**Activity**
Print, exactly as they stand, the lines below from the one that has "Task: Click the" to the one that has "The width and", inclusive, leaving out the pictures.

**Exercise material**
--------------------

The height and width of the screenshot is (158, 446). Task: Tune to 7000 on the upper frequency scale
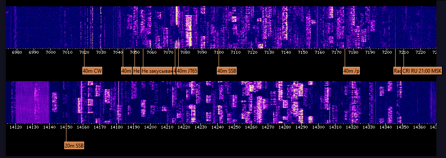50,52

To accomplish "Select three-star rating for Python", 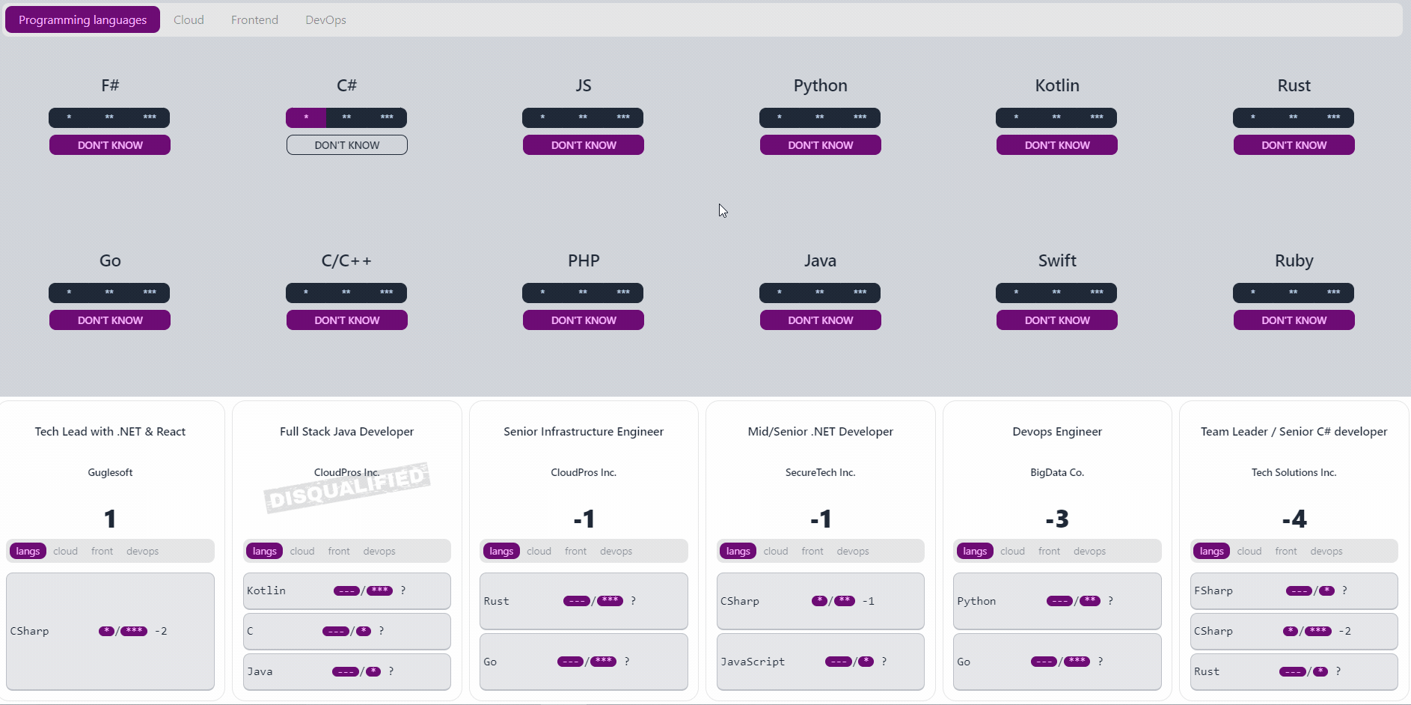I will tap(860, 118).
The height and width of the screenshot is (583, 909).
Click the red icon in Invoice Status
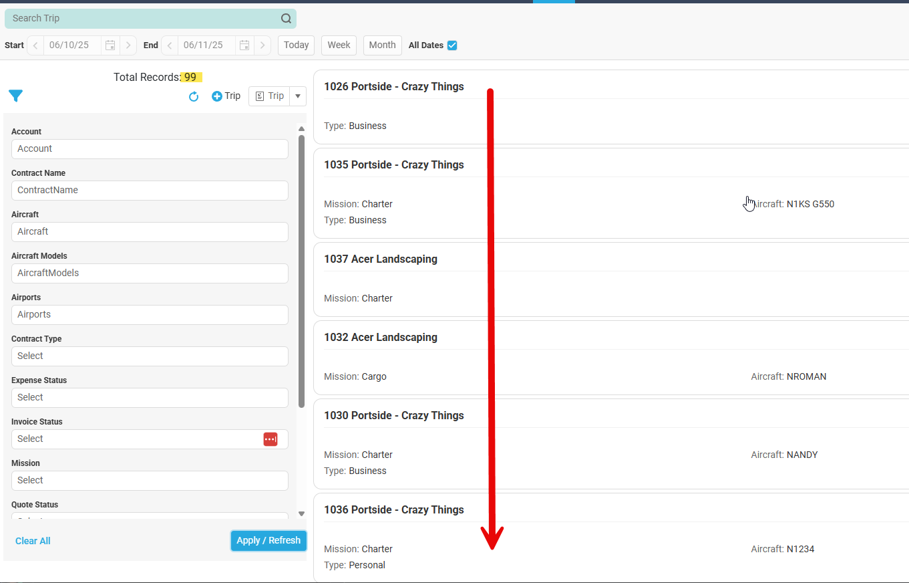270,439
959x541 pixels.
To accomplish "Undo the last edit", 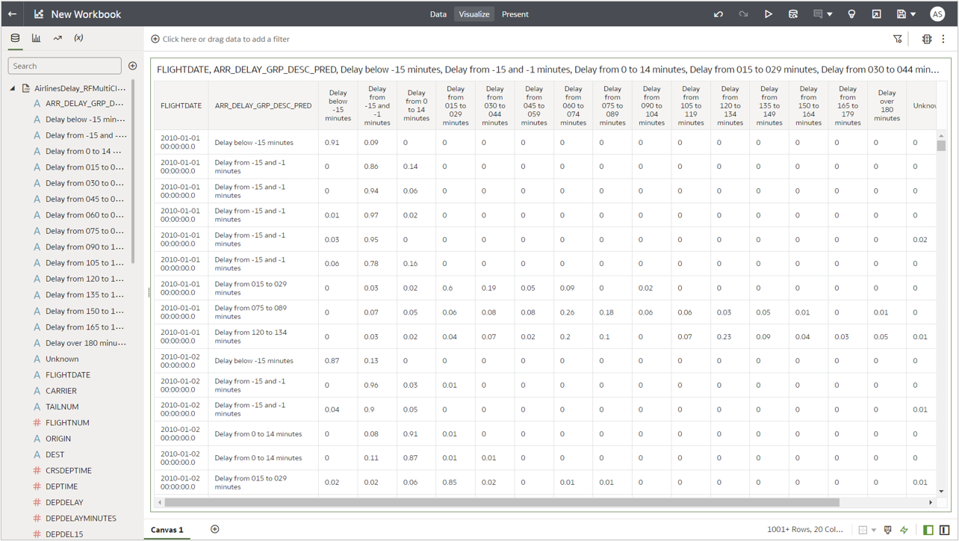I will [719, 14].
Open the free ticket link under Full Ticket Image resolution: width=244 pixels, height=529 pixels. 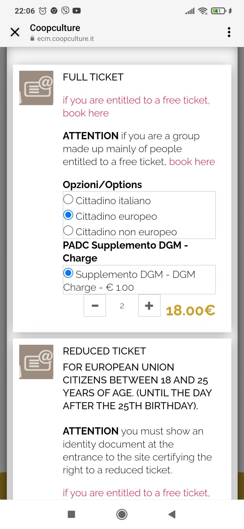136,106
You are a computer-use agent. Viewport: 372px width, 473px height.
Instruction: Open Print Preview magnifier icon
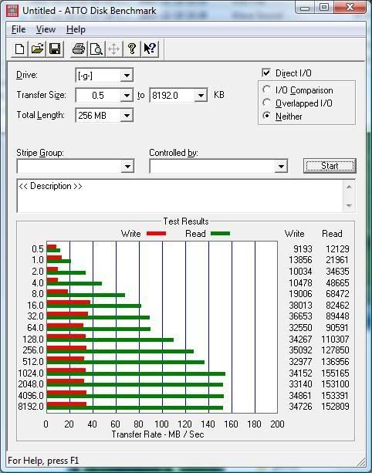pyautogui.click(x=96, y=49)
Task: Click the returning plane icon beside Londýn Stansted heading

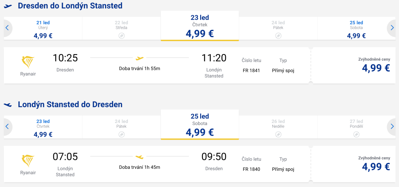Action: click(x=8, y=105)
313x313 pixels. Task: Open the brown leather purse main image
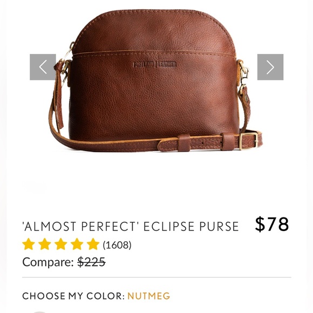156,81
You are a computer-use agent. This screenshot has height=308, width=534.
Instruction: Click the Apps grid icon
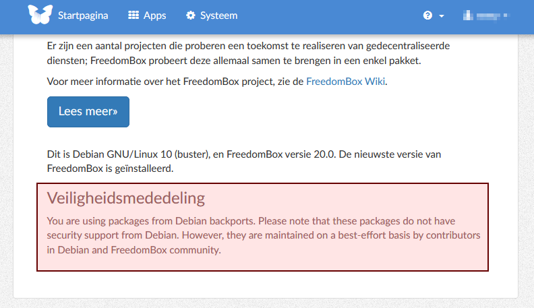click(134, 15)
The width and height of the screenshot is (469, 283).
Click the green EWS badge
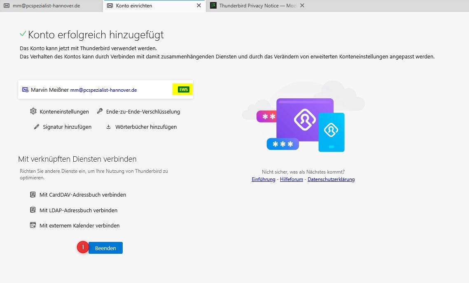click(x=183, y=90)
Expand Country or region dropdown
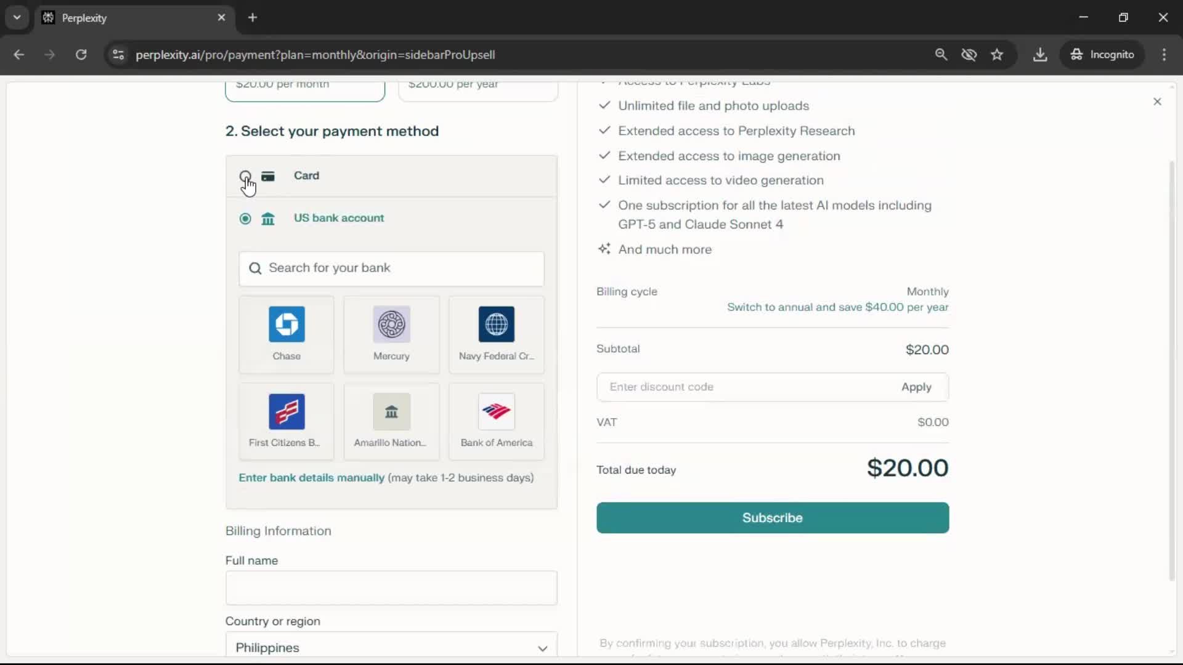The image size is (1183, 665). 391,647
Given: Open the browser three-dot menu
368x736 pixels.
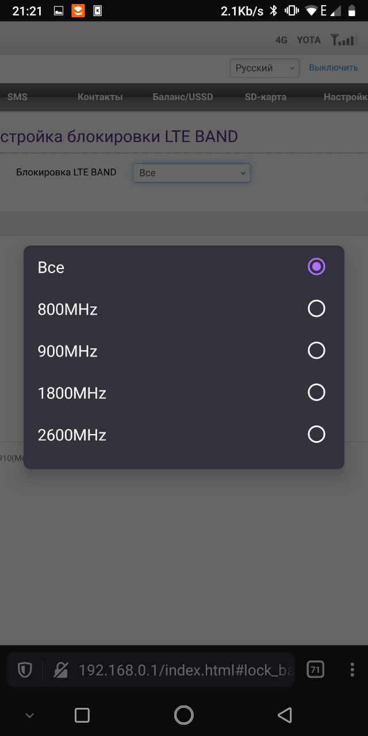Looking at the screenshot, I should [x=352, y=669].
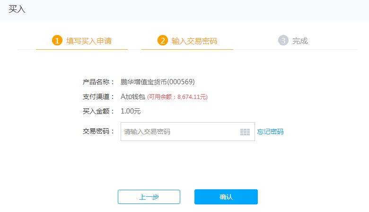Focus the 请输入交易密码 password field
Image resolution: width=369 pixels, height=212 pixels.
click(188, 132)
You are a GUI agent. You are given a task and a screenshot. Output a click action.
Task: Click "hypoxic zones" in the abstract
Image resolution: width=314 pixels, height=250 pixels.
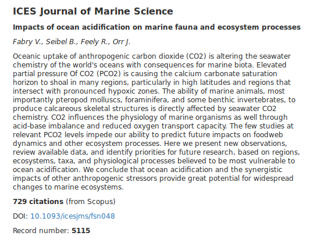coord(134,91)
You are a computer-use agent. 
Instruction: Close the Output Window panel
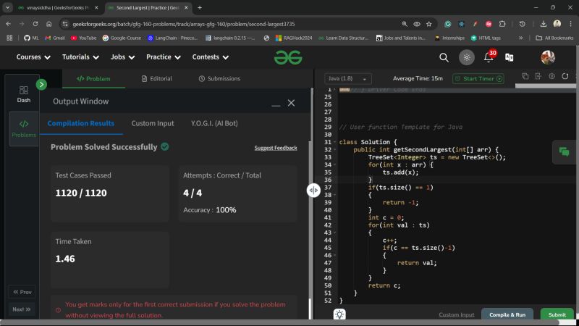(291, 103)
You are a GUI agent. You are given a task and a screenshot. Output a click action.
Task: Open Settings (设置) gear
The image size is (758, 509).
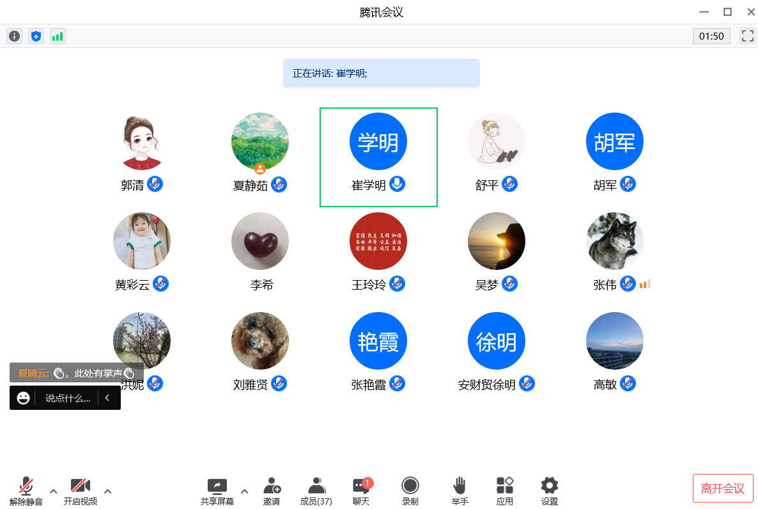tap(549, 490)
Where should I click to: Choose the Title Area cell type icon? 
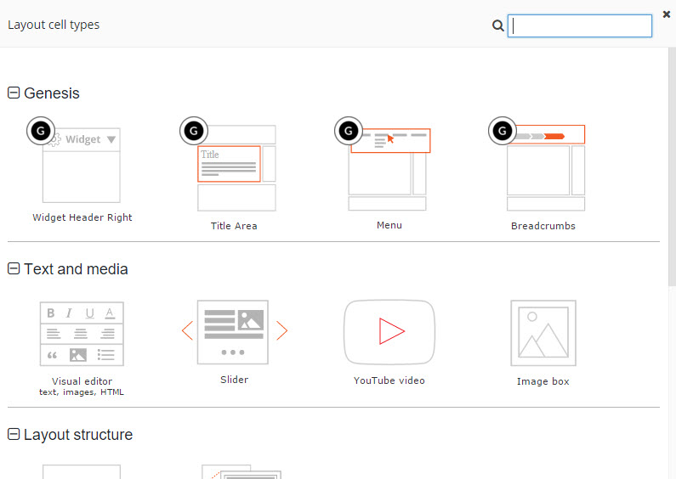click(228, 164)
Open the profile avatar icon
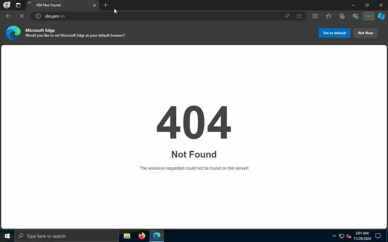Screen dimensions: 388x242 (7, 5)
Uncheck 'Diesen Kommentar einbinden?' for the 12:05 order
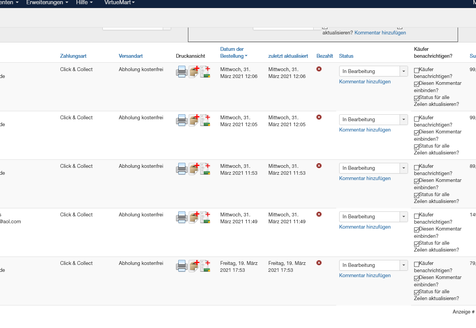This screenshot has width=476, height=328. [x=416, y=133]

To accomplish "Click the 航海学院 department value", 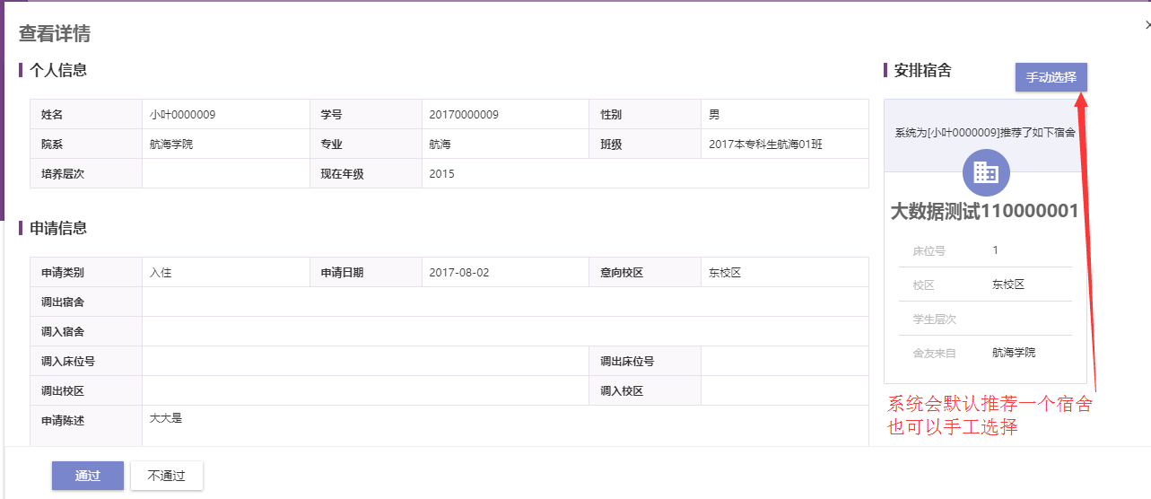I will (171, 144).
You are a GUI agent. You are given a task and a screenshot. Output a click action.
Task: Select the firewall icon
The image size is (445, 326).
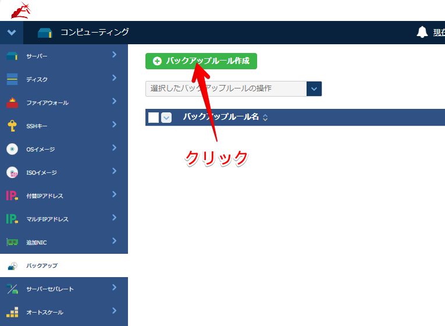pos(12,103)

--------------------

**Output of the exercise**
Task: Click the returning plane icon beside Londýn Stansted heading

Action: click(x=8, y=105)
313x313 pixels. Task: Open the brown leather purse main image
156,81
You are a computer-use agent. This screenshot has height=308, width=534.
Instruction: Click the Apps grid icon
click(134, 15)
The width and height of the screenshot is (469, 283).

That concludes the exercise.